------ Data for this exercise ------

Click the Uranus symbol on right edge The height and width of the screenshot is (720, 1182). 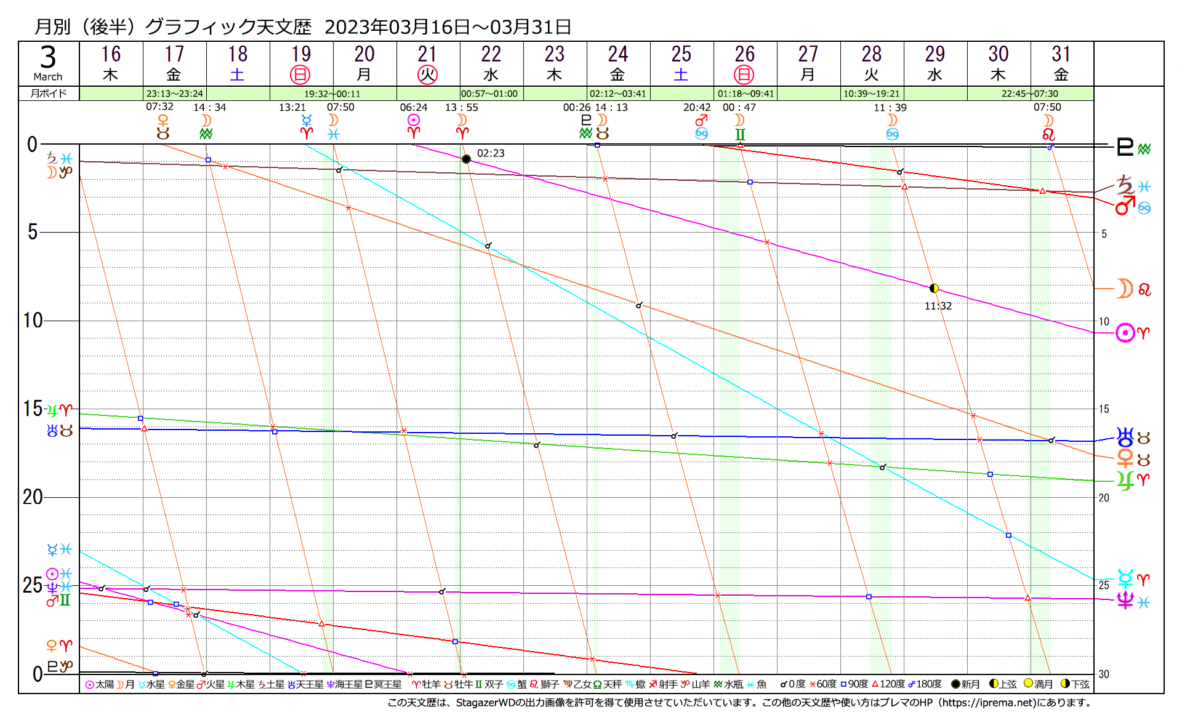tap(1125, 437)
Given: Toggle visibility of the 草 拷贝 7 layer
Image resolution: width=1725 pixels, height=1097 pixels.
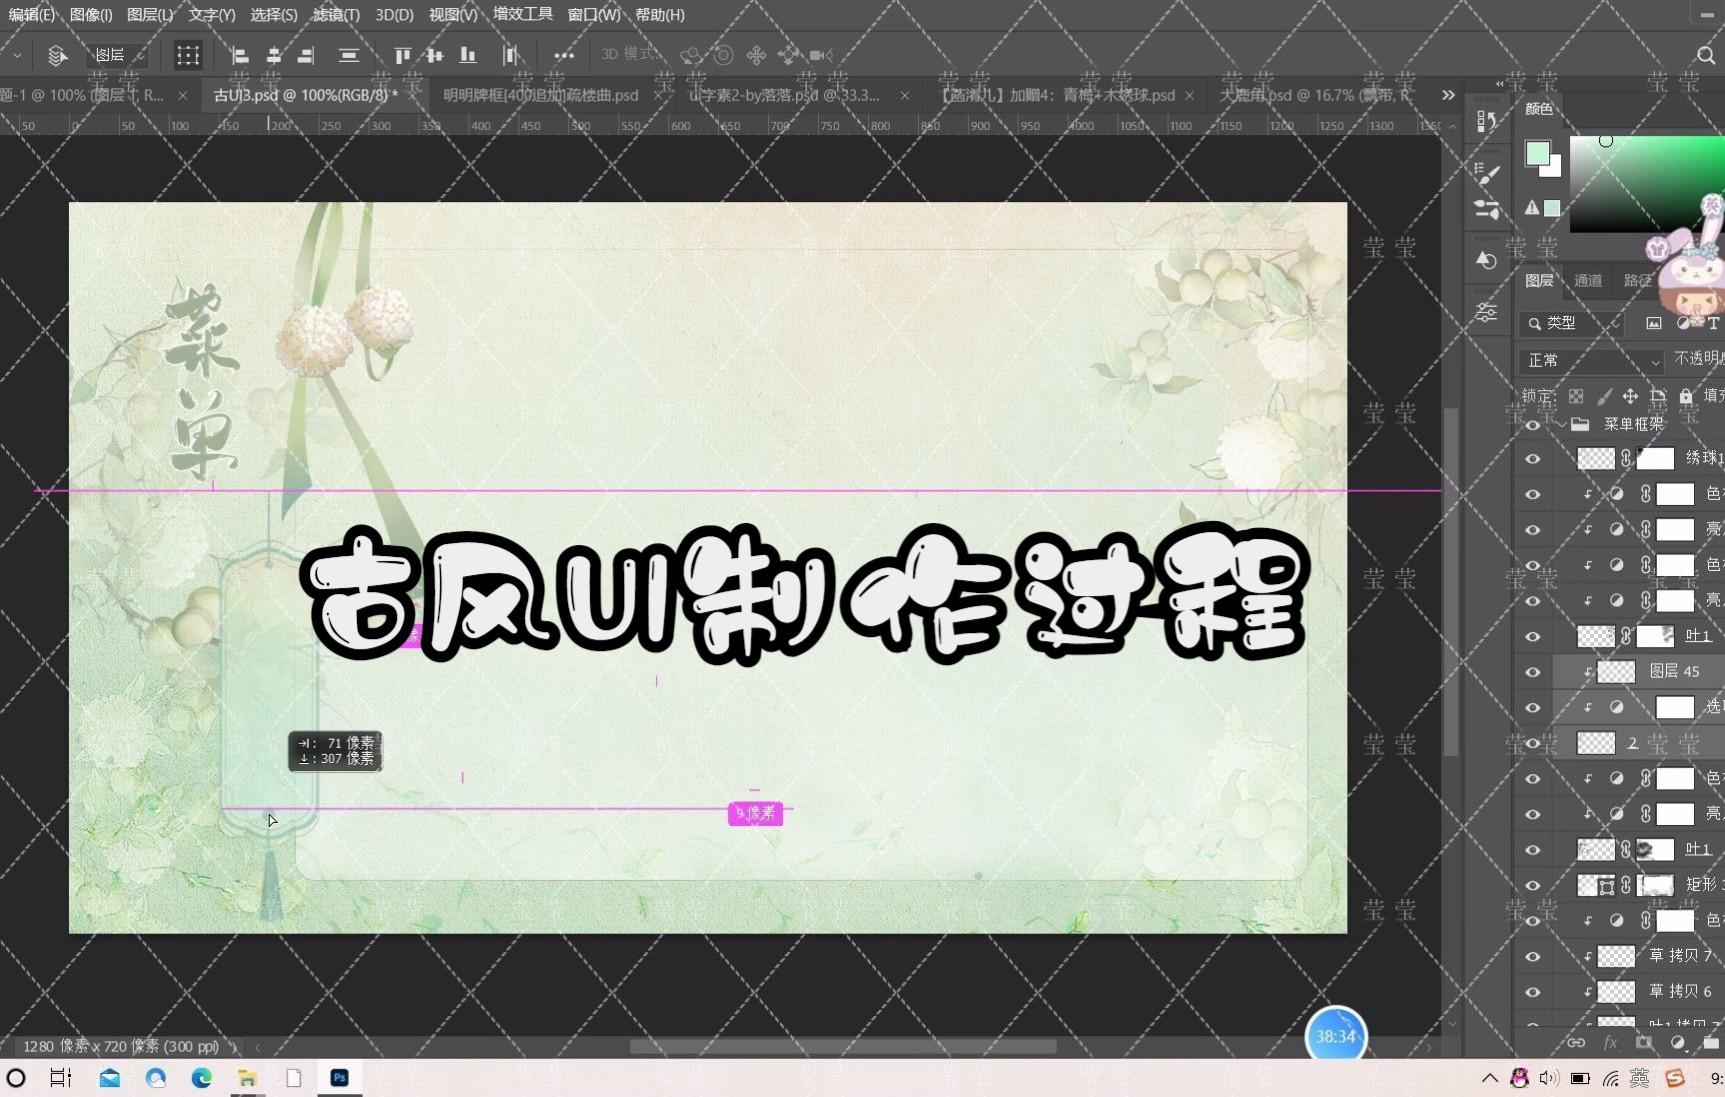Looking at the screenshot, I should coord(1533,956).
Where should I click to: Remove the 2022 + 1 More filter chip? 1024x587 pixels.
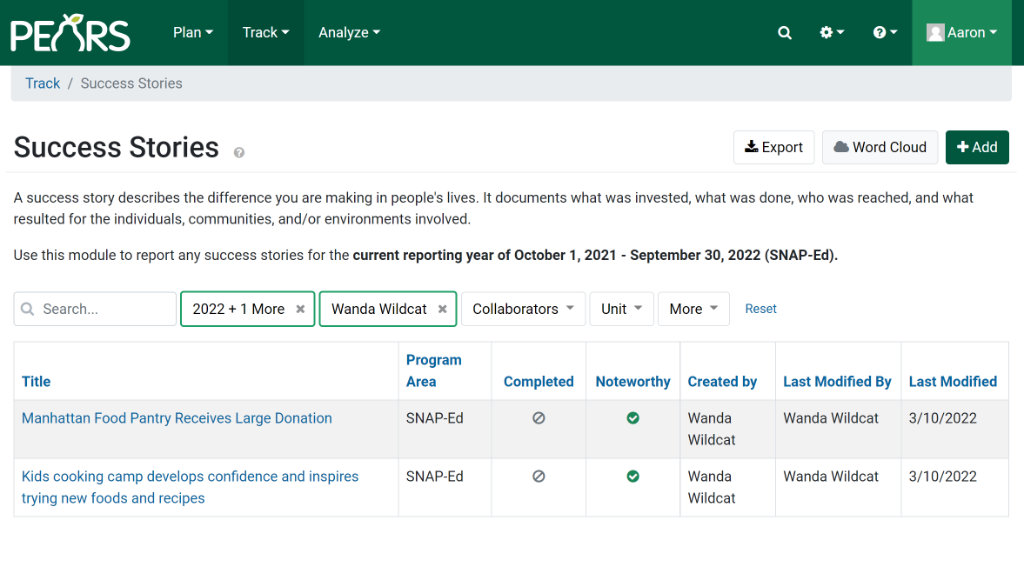point(300,309)
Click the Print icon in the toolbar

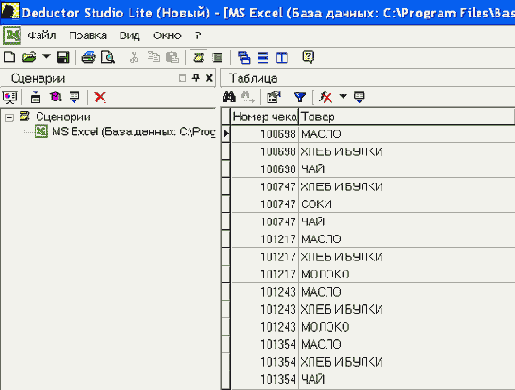tap(88, 57)
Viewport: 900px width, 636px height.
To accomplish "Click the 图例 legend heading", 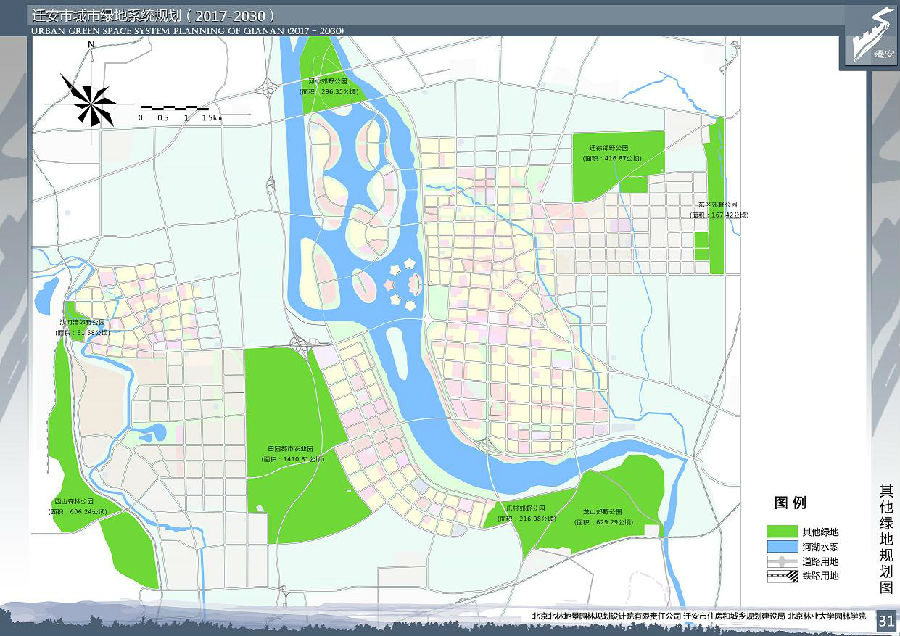I will (790, 503).
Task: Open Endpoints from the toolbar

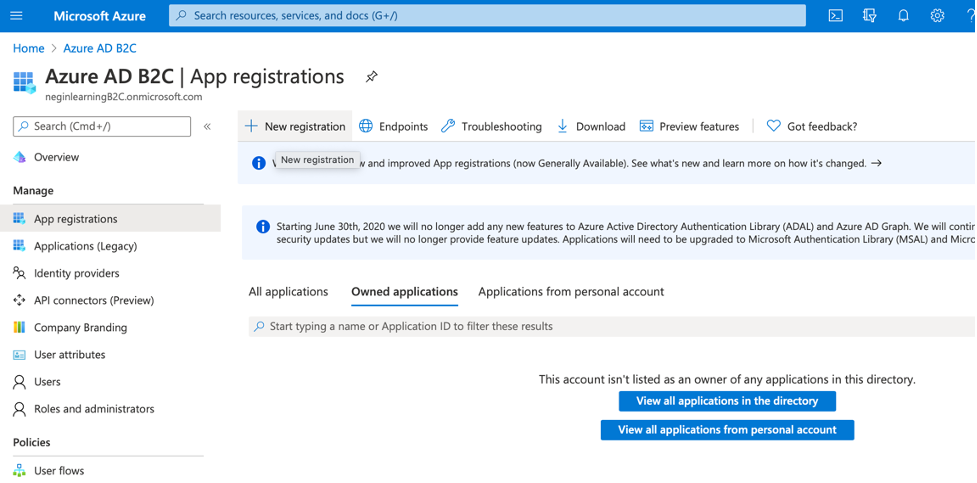Action: point(393,126)
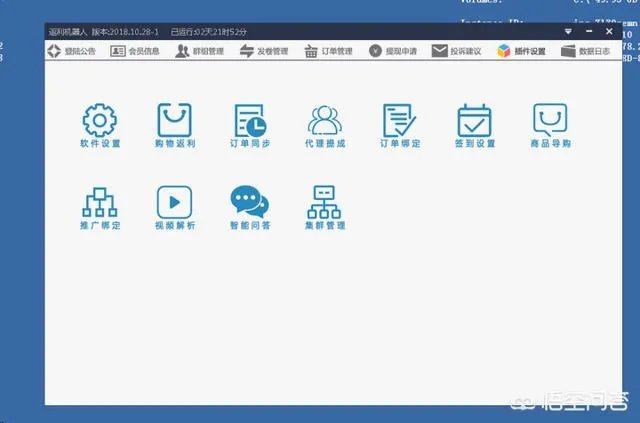This screenshot has height=423, width=640.
Task: Open 订单同步 order sync icon
Action: point(250,120)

------

* _Work task_
Word for word, repeat the lines above from the one with "Image resolution: width=1725" through the one with "Viewport: 900px width, 636px height.", and nothing beyond them. Omit the pictures.

* _Expected answer_
Image resolution: width=1725 pixels, height=1097 pixels.
Looking at the screenshot, I should coord(1533,956).
Where should I click to: Remove the 2022 + 1 More filter chip? 1024x587 pixels.
point(300,309)
Click the Print icon in the toolbar

tap(88, 57)
Viewport: 900px width, 636px height.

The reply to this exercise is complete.